Other Cool Features Of The Chase Sapphire Preferred

Primary CDW Coverage On Rental Cars

The Sapphire Preferred offers primary insurance against damage up to the cost of most rental car vehicles provided you decline the CDW coverage offered by the rental agency. This includes economy through luxury class vehicles, vans that carry fewer than seven passengers, and SUVs.

Shop Through Chase

Having the Sapphire Preferred gives you access to Shop Through Chase, which is the card’s online shopping portal and can really accelerate the points you earn. By “clicking-through” the portal you can earn extra points per dollar with purchases at dozens of online retailers.

I earn several thousand extra points each year on purchases I would have made anyway just by clicking through the Shop Through Chase portal first.

Great Customer Service

This is advertised as “24/7 direct access to dedicated customer service specialists” and they mean it. When you call the number on the back of the card, a human picks up right away. Literally. There’s no phone prompt.

I don’t have any other credit card or elite status with any airline or hotel program that gets me service that quickly.

How Does This Compare To The Chase Sapphire Reserve®?

Last summer Chase introduced the Chase Sapphire Reserve®, which quickly became super popular due to its huge sign-up bonus and great benefits. For many people, the Chase Sapphire Reserve is a better option than the Preferred. Let’s compare the cards across a few areas:

Annual Fee

The Chase Sapphire Preferred has a $95 annual fee, while the Chase Sapphire Reserve has a $450 annual fee.

Return On Spend

The Chase Sapphire Preferred offers double points on dining and travel, while the Chase Sapphire Reserve offers triple points on dining and travel.

Other Perks

There are a few points of differentiation for the Chase Sapphire Reserve:

  • It offers a $300 annual travel credit
  • It offers a Priority Pass membership
  • It allows you to redeem points for 1.5 cents each towards the cost of a travel purchase, rather than 1.25 cents each

So, How Do The Numbers Work Out?

Let’s say that the $300 annual travel credit is more or less worth face value. I value Ultimate Rewards points at 1.7 cents each, and by using the travel credit you’re forgoing 3x points per dollar spent, so we’ll say the $300 credit is worth ~$285.
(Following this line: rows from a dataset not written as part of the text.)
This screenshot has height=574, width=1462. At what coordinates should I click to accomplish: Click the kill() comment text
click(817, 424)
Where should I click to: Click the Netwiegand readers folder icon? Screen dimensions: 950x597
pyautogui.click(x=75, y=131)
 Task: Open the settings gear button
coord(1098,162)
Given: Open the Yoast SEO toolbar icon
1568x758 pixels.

So your real “out of pocket” difference between the two cards is $165 the first year, and $70 in subsequent years:

  • If you value a Priority Pass membership, that could be worthwhile, though personally I already have such a membership through other cards, including The Platinum Card® from American Express
  • If you value the ability to redeem points for 1.5 cents each towards the cost of a travel purchase, that’s another advantage; personally I’ve never redeemed my Ultimate Rewards points that way, since I’d rather transfer them to an airline or hotel transfer partner
  • So it comes down to how much you spend on dining and travel, as you’re earning an incremental return of ~1.7% on those purchases on the Reserve over the Preferred; that makes the breakeven point on spend for the $70 per year “out of pocket” difference somewhere around ~$9,700 the first year and $4,100 in subsequent years, though this only factors in the spend you’d put on this card and not what you’d spend on other cards (for example, I put my airfare spend on The Platinum Card® from American Express to earn 5x points, so wouldn’t count that towards the total)

Everyone has to crunch the numbers for themselves, but there’s potentially merit to both cards.

Bottom line

The Chase Sapphire Preferred has been around for almost a decade, and continues to be one of the all-around most lucrative travel credit cards.

The card has a great sign-up bonus, excellent return on dining and travel spend, great customer service, and some useful perks, like primary collision coverage, no foreign transaction fees, etc. Furthermore, given Chase’s rules for approving new cardmembers, this is a card you’ll want to apply for early on, if possible. Even if you’re someone who otherwise avoids cards with annual fees, it can make sense to have at least one premium card for things like no foreign transaction fees, car rental coverage, etc.

For some the Chase Sapphire Reserve® might be a better option, especially if you don’t otherwise have a Priority Pass membership or if you spend a lot on dining and travel. Regardless, one of these two cards should be in your wallet.